Dataset entries
================

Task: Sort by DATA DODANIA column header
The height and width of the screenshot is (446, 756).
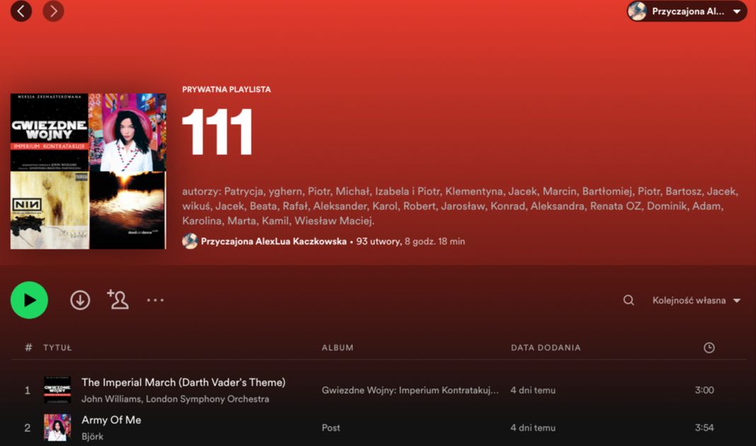Action: (x=545, y=348)
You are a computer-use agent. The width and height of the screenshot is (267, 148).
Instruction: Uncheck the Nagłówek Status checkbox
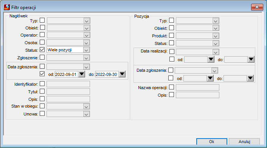point(42,50)
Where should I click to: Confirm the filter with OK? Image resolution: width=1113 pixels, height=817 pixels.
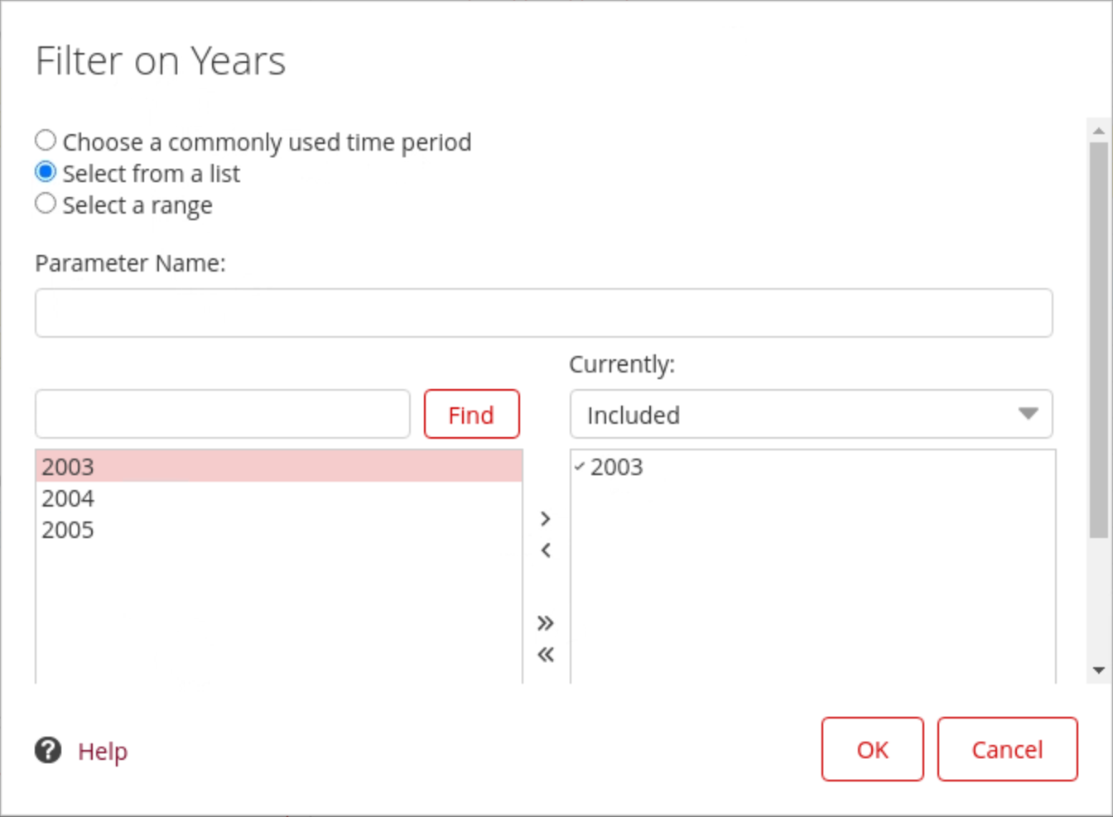coord(872,749)
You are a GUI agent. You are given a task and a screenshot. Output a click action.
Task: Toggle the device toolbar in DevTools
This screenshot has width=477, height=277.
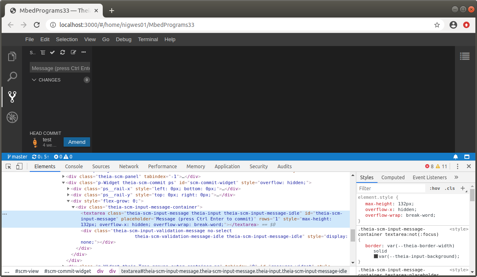coord(19,166)
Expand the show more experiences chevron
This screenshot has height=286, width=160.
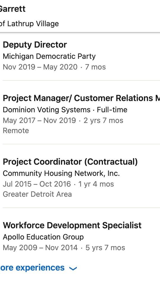coord(73,268)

================

→ Directions
In your copy, reproduce the data above exactly and skip every picture.

→ Response to the exercise
Task: Sort by DATA DODANIA column header
The height and width of the screenshot is (446, 756).
Action: (x=545, y=348)
You are a computer-use agent. The width and height of the screenshot is (267, 148).
Instruction: Uncheck the Nagłówek Status checkbox
point(42,50)
Where should I click to: Confirm the filter with OK? Image resolution: width=1113 pixels, height=817 pixels.
coord(872,749)
You are a GUI agent. You are given a task and a screenshot. Output a click action.
Task: Toggle the device toolbar in DevTools
This screenshot has width=477, height=277.
coord(19,166)
Expand the show more experiences chevron
This screenshot has height=286, width=160.
coord(73,268)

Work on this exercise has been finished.